PROBLEM STATEMENT: If a line in the data below contains "Collapse", copy it.

SUPPLIED DATA:
--- START ---

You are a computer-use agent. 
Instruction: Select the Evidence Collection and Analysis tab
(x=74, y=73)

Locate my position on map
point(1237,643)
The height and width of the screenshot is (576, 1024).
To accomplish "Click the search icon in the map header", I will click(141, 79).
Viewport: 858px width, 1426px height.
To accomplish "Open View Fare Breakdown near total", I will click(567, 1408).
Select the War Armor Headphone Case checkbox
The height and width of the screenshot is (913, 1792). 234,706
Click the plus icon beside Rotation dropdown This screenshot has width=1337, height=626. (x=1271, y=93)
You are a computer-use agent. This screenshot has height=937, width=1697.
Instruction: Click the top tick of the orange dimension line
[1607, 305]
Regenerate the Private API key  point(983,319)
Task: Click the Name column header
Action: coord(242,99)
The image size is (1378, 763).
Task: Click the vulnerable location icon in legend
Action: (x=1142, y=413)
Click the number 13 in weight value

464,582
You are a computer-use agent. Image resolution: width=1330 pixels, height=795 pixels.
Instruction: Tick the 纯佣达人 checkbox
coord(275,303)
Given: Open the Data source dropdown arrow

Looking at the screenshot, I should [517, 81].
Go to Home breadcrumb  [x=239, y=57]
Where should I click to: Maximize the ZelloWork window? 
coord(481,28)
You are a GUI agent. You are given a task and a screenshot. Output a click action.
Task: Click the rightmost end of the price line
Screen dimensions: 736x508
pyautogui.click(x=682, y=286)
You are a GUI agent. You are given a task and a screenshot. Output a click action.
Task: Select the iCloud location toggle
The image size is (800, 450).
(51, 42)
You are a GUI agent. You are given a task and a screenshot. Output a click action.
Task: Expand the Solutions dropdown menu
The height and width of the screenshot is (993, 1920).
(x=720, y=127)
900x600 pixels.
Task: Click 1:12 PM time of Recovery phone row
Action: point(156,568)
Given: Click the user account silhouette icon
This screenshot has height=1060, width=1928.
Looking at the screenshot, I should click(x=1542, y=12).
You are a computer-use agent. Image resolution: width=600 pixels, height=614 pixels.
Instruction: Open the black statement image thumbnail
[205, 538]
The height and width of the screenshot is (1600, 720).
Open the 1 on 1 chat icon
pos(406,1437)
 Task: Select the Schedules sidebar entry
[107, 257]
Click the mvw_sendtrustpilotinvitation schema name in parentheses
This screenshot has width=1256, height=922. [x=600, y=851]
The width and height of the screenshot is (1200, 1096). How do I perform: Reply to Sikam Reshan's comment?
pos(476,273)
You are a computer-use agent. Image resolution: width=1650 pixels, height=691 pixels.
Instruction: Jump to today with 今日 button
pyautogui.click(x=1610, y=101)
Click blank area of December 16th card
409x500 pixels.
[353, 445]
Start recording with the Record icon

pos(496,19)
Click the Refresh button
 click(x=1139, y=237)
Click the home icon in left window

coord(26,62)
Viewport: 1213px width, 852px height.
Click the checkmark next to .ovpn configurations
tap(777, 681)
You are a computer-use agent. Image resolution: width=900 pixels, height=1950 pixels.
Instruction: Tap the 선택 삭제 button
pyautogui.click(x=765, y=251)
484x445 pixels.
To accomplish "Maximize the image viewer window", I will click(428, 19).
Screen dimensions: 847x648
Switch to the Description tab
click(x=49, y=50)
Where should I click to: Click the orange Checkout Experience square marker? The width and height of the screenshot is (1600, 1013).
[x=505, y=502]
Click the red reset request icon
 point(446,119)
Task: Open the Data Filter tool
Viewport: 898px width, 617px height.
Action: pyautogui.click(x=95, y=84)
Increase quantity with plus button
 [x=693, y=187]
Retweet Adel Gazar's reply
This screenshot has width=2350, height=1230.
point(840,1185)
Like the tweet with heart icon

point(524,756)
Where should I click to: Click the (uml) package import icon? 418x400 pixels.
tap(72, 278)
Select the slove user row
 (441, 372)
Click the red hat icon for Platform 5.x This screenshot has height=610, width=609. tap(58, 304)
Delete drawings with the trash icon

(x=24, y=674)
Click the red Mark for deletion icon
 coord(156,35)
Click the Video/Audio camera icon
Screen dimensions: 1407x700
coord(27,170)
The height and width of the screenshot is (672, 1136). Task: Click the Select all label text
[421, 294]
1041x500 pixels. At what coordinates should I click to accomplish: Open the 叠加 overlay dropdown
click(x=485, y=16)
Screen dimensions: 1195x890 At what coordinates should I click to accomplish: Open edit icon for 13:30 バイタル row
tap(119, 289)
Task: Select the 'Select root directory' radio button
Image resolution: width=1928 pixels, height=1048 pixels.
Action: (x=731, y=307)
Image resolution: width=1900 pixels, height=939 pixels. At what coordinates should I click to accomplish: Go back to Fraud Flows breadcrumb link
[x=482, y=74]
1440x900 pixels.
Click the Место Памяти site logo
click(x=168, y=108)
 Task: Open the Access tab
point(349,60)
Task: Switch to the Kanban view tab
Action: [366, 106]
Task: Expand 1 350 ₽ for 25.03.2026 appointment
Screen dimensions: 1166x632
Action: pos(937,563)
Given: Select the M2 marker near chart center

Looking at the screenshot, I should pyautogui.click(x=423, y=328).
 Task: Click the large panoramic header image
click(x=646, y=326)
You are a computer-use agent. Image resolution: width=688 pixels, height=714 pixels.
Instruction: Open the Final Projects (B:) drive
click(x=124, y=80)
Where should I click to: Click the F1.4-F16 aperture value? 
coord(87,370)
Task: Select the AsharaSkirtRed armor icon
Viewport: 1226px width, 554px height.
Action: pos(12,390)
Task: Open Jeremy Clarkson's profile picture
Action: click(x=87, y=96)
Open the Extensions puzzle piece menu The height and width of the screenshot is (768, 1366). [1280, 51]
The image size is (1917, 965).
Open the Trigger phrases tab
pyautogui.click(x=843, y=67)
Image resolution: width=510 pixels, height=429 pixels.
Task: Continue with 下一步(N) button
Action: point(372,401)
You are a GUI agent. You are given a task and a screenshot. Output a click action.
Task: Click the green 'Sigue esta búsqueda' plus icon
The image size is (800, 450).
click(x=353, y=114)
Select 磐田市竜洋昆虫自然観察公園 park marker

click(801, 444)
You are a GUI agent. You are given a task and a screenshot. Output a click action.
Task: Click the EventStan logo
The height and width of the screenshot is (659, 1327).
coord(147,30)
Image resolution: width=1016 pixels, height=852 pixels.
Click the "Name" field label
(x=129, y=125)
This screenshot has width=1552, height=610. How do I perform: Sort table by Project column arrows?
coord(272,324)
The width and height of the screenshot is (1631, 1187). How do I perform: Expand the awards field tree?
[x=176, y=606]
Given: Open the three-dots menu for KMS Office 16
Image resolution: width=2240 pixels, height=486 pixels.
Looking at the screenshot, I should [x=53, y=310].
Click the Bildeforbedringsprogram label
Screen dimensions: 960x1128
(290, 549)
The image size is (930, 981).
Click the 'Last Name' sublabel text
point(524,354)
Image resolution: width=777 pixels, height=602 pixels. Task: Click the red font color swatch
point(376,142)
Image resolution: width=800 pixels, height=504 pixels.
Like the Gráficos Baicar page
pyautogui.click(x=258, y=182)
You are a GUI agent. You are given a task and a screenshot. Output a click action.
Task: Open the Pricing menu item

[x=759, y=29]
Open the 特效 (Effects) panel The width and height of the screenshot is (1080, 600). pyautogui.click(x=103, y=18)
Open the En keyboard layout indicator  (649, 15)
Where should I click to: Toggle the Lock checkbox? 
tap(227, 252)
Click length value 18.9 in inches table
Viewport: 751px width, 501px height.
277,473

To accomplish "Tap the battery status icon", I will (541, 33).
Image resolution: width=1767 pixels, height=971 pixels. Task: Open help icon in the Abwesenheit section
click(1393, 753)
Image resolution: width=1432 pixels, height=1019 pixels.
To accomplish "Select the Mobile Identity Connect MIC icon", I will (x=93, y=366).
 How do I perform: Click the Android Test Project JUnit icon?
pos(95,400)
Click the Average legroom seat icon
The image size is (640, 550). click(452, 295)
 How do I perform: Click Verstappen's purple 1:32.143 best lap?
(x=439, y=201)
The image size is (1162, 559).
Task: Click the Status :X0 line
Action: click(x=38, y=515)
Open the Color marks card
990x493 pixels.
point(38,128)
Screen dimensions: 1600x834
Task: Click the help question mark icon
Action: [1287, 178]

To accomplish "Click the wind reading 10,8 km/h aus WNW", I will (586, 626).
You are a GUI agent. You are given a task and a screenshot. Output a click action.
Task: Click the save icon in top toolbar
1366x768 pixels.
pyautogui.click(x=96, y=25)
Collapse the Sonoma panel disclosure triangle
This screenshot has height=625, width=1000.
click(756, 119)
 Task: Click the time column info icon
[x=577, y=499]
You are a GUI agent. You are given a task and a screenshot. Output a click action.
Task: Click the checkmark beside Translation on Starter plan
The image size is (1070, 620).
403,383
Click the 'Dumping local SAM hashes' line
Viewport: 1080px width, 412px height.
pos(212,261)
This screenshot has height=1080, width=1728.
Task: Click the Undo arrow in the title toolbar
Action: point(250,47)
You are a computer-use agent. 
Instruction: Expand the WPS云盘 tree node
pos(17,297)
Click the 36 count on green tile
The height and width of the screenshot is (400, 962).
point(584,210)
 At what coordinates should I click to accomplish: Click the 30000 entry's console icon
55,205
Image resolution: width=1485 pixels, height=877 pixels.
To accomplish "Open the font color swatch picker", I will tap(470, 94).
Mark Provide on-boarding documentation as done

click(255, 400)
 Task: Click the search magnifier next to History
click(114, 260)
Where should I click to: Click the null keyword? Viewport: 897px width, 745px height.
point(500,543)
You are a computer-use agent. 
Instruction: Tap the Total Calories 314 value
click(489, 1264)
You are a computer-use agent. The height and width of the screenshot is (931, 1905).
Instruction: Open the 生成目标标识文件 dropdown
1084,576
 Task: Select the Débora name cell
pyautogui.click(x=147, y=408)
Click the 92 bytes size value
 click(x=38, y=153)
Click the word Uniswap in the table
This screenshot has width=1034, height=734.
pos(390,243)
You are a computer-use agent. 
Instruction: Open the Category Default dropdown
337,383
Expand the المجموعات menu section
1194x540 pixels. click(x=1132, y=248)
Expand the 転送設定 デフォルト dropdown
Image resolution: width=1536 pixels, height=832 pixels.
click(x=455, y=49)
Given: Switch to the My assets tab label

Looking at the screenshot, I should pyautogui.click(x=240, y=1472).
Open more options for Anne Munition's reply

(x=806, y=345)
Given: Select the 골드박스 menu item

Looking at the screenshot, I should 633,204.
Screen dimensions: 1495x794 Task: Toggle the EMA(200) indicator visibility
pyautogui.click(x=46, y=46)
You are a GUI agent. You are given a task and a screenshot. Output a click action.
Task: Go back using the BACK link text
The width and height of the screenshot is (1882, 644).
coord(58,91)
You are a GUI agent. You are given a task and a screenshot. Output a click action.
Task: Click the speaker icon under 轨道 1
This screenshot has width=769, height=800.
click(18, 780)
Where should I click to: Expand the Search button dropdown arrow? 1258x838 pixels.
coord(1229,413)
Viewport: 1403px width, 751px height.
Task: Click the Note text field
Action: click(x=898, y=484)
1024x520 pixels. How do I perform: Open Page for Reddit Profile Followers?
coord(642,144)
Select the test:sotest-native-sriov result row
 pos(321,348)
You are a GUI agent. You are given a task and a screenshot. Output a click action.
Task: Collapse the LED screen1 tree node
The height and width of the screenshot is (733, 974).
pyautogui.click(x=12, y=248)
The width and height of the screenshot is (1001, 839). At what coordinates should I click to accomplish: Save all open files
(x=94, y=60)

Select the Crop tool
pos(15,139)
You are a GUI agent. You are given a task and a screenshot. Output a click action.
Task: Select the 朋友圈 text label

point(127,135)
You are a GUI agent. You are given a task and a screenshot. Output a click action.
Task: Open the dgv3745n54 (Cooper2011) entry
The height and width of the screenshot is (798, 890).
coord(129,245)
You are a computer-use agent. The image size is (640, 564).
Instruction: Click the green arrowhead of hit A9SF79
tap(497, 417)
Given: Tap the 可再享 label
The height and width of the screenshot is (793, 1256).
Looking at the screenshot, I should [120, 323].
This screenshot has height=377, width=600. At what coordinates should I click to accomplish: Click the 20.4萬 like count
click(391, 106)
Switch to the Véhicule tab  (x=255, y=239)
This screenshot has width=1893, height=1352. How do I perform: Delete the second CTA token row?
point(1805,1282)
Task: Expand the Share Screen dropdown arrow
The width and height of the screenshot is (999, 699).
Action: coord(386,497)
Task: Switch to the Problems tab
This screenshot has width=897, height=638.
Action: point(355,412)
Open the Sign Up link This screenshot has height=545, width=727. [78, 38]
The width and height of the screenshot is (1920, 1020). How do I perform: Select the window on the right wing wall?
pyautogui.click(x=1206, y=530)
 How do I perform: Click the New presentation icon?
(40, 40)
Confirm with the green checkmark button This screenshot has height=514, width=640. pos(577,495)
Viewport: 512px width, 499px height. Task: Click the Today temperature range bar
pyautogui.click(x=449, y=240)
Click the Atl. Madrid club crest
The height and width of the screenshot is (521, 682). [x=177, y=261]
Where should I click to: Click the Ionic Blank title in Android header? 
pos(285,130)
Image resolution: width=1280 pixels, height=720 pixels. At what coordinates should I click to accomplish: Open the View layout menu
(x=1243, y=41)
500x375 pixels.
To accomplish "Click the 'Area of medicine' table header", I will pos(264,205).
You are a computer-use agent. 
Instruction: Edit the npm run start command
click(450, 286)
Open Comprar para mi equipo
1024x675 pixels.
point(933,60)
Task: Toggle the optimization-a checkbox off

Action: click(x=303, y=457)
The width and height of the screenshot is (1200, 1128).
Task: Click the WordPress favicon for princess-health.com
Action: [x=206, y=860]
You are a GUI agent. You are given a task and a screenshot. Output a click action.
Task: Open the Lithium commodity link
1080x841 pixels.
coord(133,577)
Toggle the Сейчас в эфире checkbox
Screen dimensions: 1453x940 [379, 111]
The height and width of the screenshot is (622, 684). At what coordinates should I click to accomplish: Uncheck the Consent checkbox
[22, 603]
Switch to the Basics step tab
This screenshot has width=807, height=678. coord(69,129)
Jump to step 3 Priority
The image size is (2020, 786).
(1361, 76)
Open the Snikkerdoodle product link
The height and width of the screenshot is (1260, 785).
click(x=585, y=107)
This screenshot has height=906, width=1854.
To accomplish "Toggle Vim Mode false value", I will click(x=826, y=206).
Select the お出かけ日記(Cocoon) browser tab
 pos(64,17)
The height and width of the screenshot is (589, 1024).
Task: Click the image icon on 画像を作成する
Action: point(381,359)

--- END ---

RESULT OF THE EXERCISE:
Collapse the Sonoma panel disclosure triangle
Task: Collapse the LED screen1 tree node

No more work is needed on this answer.